Is that the one where the kid is staying in a room with a bloodstain? Or something like that?
Yeah. And the bloodstain ends up as a sort of time travel thing, and he goes back to the 1700s, where the bloodstain first got there when a slave was killed in that room, and he tries to change history and save him. Or something like that. It's been years since I read that one.
Question for the literary hivemind. I'm trying to think of examples of really annoying excessively cheerful optimists from classic (or at least famous) literature. The two examples that spring to mind are Pollyanna and Pangloss. (I just realized I never actually read Pollyanna so maybe I'm being unfair to her.) I somehow managed to miss Rebecca of Sunnybrook Farm too, so I don't know whether she qualifies. Any other examples people care to share?
Thanks
Gar
Anne of Green Gables?
Teppy, definitely - thanks.
Candide! (Though, of course, that was kind of the point.)
(brain curls up and dies slowly at thought of blitheringly optimistic people in classic lit)
(brain reaches out for "Crime and Punishment")
(brain realises Raskolnikov is really really boring and depressing and decides to go dancing instead)
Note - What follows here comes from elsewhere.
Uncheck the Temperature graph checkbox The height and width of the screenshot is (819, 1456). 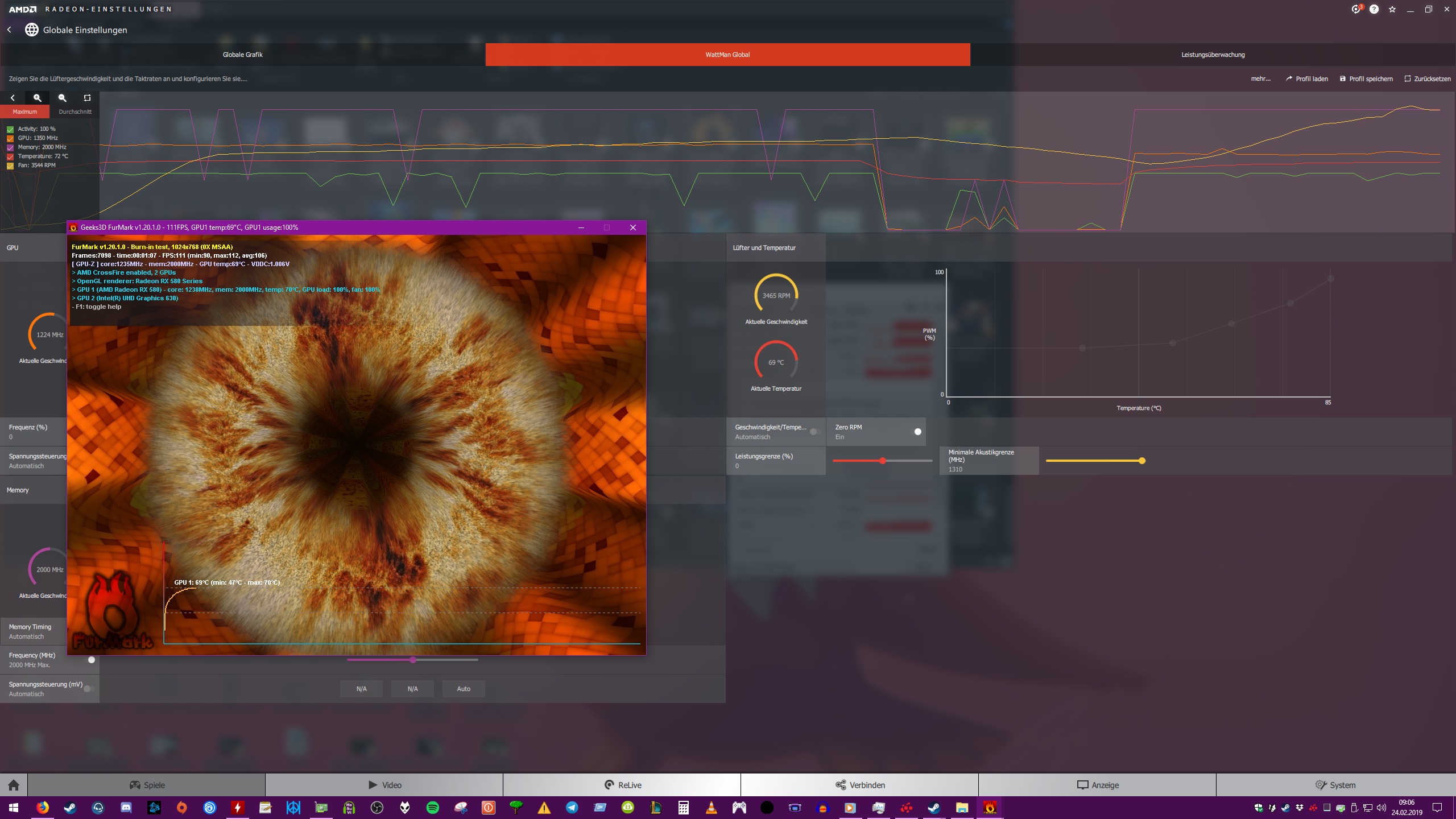(x=10, y=156)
Hmm I chose Pangloss as being slightly more annoying than Candide. But yes, you are right - if I'm going to include Pangloss, there is no reason to omit the title character.
Thanks PMM.
EVERYONE in Candide is annoying.
And yet, I have an irrational love for the thing.
for the 11 year old
the case of the Firecracker laurence yep-- he's written a bunch of mysteries about a girl in china town - he also does a bunch of other books and they won't push the child that likes the comfort of her boxcar children
I'm trying to think of examples of really annoying excessively cheerful optimists from classic (or at least famous) literature.
Miss Bates in Emma.
Mr Micawber in David Copperfield.
Little Nell in The Old Curiosity Shop.